What I didn’t realize at the time was that what was holding me prisoner with such unkindness was a total disconnection from the only place where true value is actually found - in what IS present. My own harsh judgment of myself and my lack of acceptance of what I was experiencing, my anger at my inabilities and what I brutally judged as my utterly unacceptable short-comings were getting in the way. I was utterly convinced that the only way I could be good enough or worthy was if my external reality was different. It still brings me to tears this many years later to think of the pain that I was in and how stuck I felt - mostly because I know there are many others who either have or are still feeling this way.
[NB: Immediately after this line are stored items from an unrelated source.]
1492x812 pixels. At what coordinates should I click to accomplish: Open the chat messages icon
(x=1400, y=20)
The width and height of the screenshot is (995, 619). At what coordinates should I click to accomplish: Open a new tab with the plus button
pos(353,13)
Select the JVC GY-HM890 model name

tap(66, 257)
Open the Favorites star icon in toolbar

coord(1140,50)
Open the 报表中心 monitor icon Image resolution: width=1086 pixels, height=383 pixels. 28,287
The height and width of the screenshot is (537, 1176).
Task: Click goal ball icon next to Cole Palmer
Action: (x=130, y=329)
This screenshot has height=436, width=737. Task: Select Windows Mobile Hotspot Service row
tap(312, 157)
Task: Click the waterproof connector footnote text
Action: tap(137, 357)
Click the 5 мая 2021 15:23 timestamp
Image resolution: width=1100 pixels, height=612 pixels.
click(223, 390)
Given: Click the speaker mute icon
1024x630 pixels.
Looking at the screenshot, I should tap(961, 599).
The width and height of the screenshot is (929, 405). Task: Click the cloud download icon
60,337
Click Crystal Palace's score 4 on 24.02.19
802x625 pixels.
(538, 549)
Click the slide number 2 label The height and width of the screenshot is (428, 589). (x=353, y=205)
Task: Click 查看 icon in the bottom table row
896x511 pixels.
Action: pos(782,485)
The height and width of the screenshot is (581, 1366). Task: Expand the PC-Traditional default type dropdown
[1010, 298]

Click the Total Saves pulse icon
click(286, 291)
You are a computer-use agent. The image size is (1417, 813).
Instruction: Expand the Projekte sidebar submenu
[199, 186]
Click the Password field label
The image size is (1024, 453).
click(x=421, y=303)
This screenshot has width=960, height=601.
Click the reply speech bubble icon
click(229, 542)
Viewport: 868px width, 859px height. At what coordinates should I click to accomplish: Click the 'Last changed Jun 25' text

But I just didn’t have the wisdom yet. I had been programmed by society that the only way to be or feel love was to be (really) good at something. And I was a serial performer - or at least I tried to b! - out of that ingrained belief first as an athlete, then as a dancer, in academics…

Thankfully over time - with the help of many wonderful and wise human beings, see them mentioned at the end of the article - I too got wiser. And I learned that while excellence or achievement can still be a worthy thing to pursue, when my sense of my own worth or value as a human being is tangled up in it, not only am I on a sure path to misery I am also slowing my learning in/at the very thing I want to get better at. What a f-ing tragic irony!

...but also a lesson I am so deeply grateful to have experienced. I cannot think of a more important lesson than that of truly - albeit painfully - learning to connect to a direct experience of the beauty and enough-ness of this moment - including all of the aspects of ‘myself’ that I might be judging as being less than desirable. A sense of value and worth, not based on what I do or what I achieve but solely out of the fact that I - like you - am one miraculous form of this wondrous thing called life manifesting. How dare I denigrate or shame, based upon some strange idea of ‘failure’, a product (or process perhaps) of 4.1 billion years of miraculous evolution. Holy hell, now that’s just a ridiculous thing to do.

Still, let’s please be clear that I am not arguing that falling short of our goals should be something we settle for. In fact, quite the contrary. What I am actually saying is that it is only when we can be with ourselves, from a place of love and connection to the miracle that you/we inherently are that we have the courage and resources we need to actually claim and move towards our greatest goals. 

When we look closely at what is happening when the feeling of ‘failure’ is present. What you will actually find is a judgement of what is present as not enough. Furthermore, if you can breathe and allow yourself to accept what is, and surrender the judgement or evaluation of yourself as having ‘failed’, you will see that all of the information you need to do better or differently next time is actually right there for you in that very moment. The seeds for your next steps are there and as soon as you stop judging them as not being enough they will provide useful to you.

Of course I am still learning to apply this in my own way, every day. But I am so much further than I was those 15 years ago and that is thanks to those teachers in my life who have held this wisdom in their own lives and been generous enough to share it with me. These people are - first and foremost, Doug Duncan & Catherine Pawasarat of Planet Dharma with whom I’ve been working with for all of those years. Additionally, Margie Gillis, Fiona Griffiths, Kavita Singh & Lanie Smith have been there for me in profound, powerful and important ways when it comes to this, as have my parents Barbara Wiktorowcz & Ben Levin. Of course there are hundreds more whom I honour and thank deeply with a grateful nod - you know who you are.